It's a seller's market in D.C., as most residential real estate for sale in the D.C. area stays on the market for less than two weeks.
The median price for residential real estate in the D.C. area continues its upward trend. A report by RealEstate Business Intelligence found that the median sales price for the month of July was $425,000 — a 10.4 percent increase over the same period last year.
That represents the highest median sales price for residential property in the month of July since 2005, before the housing collapse.
Home buyers not only face upward price pressure, but the housing stock is down 13 percent over the same period last year, and the median number of days-on-market is down from 23 days to 12.
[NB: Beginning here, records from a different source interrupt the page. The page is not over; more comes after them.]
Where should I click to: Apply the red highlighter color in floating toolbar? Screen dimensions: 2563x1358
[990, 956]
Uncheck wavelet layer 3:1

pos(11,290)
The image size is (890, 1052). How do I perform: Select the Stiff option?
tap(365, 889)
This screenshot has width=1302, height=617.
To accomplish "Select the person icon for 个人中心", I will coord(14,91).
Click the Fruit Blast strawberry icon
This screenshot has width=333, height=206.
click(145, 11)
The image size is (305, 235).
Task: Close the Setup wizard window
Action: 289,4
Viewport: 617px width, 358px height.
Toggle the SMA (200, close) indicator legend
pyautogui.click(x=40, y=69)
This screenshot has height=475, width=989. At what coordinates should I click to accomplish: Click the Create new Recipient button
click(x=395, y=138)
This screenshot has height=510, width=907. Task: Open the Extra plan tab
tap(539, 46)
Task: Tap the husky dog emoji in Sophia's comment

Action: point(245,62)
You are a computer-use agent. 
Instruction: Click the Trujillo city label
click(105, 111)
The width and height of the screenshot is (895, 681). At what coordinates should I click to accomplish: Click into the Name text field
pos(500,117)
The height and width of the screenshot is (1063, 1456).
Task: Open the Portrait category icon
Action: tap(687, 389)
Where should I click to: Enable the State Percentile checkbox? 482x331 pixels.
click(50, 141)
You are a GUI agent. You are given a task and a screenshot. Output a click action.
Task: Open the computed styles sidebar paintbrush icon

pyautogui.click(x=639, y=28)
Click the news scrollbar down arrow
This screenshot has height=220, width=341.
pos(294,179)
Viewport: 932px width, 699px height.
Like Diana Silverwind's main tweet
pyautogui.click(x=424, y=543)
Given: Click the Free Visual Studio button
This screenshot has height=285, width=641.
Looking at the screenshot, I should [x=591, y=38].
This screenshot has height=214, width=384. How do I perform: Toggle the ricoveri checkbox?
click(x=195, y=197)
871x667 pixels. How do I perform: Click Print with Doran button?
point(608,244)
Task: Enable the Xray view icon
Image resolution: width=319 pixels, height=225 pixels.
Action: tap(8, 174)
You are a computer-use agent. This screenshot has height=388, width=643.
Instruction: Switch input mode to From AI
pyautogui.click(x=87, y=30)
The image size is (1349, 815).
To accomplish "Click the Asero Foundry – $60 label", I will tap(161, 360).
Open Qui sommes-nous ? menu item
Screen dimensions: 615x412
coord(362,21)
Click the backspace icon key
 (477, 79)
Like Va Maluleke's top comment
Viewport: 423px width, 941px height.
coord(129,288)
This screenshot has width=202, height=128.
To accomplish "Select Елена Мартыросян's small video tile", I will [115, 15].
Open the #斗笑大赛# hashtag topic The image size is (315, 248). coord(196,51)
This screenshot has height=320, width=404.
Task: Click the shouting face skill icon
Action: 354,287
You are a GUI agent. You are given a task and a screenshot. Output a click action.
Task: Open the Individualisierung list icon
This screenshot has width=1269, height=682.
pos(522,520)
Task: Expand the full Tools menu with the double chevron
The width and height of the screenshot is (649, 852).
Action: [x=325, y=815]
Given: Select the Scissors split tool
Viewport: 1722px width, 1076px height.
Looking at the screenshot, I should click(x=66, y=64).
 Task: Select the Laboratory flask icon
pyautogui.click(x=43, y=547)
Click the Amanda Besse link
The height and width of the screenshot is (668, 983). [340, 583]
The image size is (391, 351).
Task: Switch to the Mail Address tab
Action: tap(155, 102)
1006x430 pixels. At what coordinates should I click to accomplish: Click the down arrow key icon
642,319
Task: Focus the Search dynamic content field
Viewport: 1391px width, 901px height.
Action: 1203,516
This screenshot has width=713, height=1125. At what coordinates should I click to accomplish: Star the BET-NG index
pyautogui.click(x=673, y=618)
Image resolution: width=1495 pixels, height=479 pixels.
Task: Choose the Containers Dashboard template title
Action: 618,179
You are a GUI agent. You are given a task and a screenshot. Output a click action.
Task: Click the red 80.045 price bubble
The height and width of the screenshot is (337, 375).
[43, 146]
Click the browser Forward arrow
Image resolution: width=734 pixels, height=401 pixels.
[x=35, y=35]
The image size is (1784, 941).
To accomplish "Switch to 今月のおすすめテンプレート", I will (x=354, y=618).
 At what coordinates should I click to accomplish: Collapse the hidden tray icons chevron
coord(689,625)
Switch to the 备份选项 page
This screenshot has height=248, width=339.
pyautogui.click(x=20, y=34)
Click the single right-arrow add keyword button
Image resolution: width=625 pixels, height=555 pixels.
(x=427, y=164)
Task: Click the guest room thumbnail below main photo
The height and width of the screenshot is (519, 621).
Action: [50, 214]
The report comes from real estate sales data in the greater D.C. area, including Montgomery County, Prince George's County, Arlington County, Fairfax County, Fairfax City, Falls Church City and Alexandria City.
Falls Church City saw the strongest year-over-year price growth among jurisdictions covered in the report at 23.5 percent, followed by Prince George's County at 19.5 percent.
"Our friends in Prince George's County were hit particularly hard when the real estate market took a downward turn," says Michael McGreevey, President of the Greater Capital Area Association of Realtors. "So now that the market has rebounded and continues to pick up momentum, the room for pricing growth in Prince Georges County is greater than its surrounding markets."
A similar report in the Baltimore region found year-over-year median price growth of 5.6 percent.